Statistical analysis

Data are presented as the mean ± standard error of mean (SEM) or fold change of mean ± SEM; p values of <0.05 were regarded as significant.

Gaussian distribution of the data was analyzed using Shapiro-Wilk test. Significant differences were analyzed using either unpaired Student′s t-test (comparison between one set of data), or One Way ANOVA (comparison between multiple sets of data) for parametric data, or Mann–Whitney test (comparison between one set of data and sham or vehicle) for nonparametric data or Kruskal–Wallis test, and Dunn’s test (comparison between multiple sets of data). The n (e.g. number of donors, tissue sections, or microscopic fields) used for each individual data reported here is listed in corresponding figure legend.

Funding Statement

The funders had no role in study design, data collection and interpretation, or the decision to submit the work for publication.

Funding Information

This paper was supported by the following grants:

• Technion research and development foundation to Amos Gilhar.

• Frost Endowed Scholarship from the university of Miami to Ralf Paus.

Additional files

Supplementary file 1. Microdissected, organ-cultured HFs are ‘stressed’ on day 1, but become equilibrated on day 3, as assessed by the listed objective read-out parameters that indicate a temporarily weakened HF immune privilege and HF damage as well as MICA overexpression on day 1.

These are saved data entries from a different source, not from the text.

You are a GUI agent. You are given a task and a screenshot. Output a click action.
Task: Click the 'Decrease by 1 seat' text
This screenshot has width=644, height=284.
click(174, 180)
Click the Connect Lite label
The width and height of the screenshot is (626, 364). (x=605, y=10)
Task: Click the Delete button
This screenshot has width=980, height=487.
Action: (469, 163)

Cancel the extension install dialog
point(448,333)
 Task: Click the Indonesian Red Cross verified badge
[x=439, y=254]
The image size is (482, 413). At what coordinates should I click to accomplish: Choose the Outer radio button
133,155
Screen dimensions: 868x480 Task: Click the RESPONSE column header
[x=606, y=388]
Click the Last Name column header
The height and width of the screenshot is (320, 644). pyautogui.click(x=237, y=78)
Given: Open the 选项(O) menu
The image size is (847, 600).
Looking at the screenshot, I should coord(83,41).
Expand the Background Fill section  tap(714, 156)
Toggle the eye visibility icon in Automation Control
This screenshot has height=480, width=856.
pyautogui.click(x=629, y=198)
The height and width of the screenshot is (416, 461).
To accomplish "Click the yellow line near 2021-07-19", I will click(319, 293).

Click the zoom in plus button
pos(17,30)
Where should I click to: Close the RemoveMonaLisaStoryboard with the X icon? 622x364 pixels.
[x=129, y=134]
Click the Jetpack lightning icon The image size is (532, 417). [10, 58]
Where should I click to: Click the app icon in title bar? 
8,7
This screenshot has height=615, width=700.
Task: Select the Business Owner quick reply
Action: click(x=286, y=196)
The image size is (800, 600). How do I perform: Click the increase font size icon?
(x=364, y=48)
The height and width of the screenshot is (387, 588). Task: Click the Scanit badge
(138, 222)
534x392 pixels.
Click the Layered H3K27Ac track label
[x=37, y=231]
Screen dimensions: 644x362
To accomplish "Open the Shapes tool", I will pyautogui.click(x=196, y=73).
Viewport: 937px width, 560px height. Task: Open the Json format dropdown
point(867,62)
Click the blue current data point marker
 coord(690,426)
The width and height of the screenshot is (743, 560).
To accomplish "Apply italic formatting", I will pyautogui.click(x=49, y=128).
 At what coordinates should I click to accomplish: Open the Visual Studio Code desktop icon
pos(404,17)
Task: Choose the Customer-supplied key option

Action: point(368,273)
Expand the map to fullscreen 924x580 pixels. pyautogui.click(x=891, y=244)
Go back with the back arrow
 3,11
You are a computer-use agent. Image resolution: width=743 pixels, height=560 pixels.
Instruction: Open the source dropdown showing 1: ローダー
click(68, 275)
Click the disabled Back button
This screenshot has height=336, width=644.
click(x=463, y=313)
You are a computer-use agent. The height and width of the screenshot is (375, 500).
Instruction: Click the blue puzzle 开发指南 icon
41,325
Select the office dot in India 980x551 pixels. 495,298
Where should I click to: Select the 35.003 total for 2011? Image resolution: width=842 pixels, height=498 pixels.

Instead, the expression of HF immune privilege guardians (αMSH, TGFß2) (Bertolini et al., 2020) is preserved. This makes freshly microdissected healthy human scalp HFs one day after initiation of HF organ culture optimally suited as ‘stressed’ human (mini-) organs that strongly express the NKG2D-activating ‘danger’ ‘signal,’ MICA, which also is overexpressed by human AA HFs (Li et al., 2016) (these data are repeated from Uchida et al., 2021 to illustrate the HF distress/partial IP collapse of microdissected human scalp HFs one day 1 after initiation of organ culture).

Data availability

Source Data files have been provided for Figures 1-8 and figures supplement 2,3,4.